Flexible schedule but struggles with AI implementation and leadership honesty
Pros
Work schedule is flexible due to the international nature of the company Good opportunities for learning how to integrate AI into your own work but expect to do so on your own.
Cons
1. Heavy top-down push to adopt AI tooling without corresponding engineering guardrails. Usage is encouraged to the point of being an expectation, but there is limited guidance on where AI is appropriate vs. where traditional design/review rigor is required. 2. Evidence of reduced code quality in some areas (e.g. concurrency issues like improper mutex usage, including api/network calls executed inside lock scopes, and overly synchronous API designs) making it through review and into production. This appears correlated with over-reliance on AI-generated implementations without sufficient validation. 3. Increasing discussion of AI-assisted code review/merge processes without clear ownership or accountability models. 4. Frequent all-hands meetings with limited relevance to individual teams.
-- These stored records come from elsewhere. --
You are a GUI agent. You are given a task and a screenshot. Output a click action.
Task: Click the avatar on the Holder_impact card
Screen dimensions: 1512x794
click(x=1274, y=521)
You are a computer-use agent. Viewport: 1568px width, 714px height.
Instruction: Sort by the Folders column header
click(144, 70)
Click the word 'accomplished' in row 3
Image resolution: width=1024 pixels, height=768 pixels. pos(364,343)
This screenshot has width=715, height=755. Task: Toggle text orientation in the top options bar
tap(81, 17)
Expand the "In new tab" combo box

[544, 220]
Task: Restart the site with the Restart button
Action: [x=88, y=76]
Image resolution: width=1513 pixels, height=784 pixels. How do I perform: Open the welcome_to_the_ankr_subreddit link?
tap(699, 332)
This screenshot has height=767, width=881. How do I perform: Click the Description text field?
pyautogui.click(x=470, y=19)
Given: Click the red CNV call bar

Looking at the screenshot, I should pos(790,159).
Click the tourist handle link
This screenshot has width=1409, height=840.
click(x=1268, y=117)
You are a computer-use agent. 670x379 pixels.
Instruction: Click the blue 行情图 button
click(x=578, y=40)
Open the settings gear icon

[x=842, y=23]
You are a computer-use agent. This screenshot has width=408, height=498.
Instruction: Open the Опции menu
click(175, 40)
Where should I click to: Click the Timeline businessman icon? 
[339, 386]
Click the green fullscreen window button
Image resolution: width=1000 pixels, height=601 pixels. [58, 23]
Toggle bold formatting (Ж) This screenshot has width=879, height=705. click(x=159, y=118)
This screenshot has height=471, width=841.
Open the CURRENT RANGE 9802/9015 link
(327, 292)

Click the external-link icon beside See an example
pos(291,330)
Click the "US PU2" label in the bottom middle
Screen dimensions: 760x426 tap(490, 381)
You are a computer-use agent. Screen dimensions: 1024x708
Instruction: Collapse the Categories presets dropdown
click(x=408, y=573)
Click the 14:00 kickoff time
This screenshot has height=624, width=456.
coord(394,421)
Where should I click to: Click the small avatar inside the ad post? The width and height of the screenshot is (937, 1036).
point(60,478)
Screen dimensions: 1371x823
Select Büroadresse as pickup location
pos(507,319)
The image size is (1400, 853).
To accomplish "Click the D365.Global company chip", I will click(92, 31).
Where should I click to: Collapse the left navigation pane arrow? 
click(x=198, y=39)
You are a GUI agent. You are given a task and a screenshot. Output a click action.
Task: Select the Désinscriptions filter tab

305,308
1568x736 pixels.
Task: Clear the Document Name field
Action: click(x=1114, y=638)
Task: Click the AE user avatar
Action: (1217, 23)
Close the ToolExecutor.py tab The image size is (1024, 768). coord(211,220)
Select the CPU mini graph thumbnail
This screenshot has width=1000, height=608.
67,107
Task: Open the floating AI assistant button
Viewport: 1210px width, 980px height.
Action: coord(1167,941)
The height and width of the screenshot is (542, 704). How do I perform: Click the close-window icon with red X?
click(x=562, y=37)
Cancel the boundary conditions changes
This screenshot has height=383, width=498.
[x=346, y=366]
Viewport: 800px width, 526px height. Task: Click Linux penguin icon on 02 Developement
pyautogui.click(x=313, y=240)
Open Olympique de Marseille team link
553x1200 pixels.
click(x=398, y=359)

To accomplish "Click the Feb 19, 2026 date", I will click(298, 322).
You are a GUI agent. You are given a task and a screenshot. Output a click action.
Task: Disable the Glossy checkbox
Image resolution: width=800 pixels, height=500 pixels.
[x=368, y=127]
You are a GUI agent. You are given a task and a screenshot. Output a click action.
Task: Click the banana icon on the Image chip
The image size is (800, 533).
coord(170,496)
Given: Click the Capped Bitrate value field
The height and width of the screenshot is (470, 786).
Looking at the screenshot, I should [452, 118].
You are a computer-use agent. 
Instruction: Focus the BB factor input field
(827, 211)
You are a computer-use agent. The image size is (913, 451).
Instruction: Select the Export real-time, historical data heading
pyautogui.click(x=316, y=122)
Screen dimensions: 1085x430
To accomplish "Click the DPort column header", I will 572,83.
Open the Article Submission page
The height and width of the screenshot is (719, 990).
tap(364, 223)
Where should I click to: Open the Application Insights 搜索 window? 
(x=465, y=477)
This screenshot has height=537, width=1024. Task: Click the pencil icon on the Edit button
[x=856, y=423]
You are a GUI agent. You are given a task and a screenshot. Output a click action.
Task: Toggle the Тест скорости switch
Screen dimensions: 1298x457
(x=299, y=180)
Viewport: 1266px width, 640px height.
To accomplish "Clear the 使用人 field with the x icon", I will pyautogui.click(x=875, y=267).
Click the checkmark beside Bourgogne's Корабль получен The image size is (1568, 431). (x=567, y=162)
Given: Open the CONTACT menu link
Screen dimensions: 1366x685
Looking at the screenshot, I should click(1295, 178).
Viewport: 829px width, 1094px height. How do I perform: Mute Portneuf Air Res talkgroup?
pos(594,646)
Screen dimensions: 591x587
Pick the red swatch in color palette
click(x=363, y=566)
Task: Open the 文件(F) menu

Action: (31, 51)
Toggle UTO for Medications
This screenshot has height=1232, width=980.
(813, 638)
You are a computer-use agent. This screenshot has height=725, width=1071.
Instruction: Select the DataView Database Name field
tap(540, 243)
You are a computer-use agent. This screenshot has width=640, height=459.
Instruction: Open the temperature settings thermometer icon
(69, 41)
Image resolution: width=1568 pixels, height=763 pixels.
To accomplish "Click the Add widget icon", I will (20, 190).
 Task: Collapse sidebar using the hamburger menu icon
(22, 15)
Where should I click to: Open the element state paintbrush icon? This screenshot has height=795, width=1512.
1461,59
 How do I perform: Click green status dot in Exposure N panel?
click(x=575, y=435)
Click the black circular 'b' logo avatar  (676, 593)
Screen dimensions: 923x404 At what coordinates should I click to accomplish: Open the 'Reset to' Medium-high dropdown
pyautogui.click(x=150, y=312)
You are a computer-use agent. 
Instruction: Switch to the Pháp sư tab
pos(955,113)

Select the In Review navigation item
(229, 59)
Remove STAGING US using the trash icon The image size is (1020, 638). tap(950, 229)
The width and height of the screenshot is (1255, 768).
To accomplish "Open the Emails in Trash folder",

A significant portion of these are focused on promoting AI adoption rather than addressing team-specific engineering challenges. 5. Leadership will simply lie to you or sugar coat things into oblivion to the point where their statement is on the line of truth and fiction. Was moved to another team after volunteering when told it would be a temporary allocation of resources. The end of the timeline comes and I am told there are no plans to transfer me back, despite the other product being alive and well. I would not have volunteered had I known. 6. "AI First, Requirements Second" atmosphere for some internal projects. Frequently told that there is no time for refinement of requirements for developer understanding, prodding, etc but then we will turn around and have time to reimplement the same thing that we did incorrectly the first time due to not refining in the first place. Company pretends to have a centralized process but it is very much the wild west depending on team you are on. 7. New applications in development to replace old ones, but they are largely the same broken core with a "fresh coat of paint" to "fix the reputation of the company". Resources are allocated to completely change front end frameworks instead of fixing critical API level bugs that would resolve the issues that prompt new project initiatives.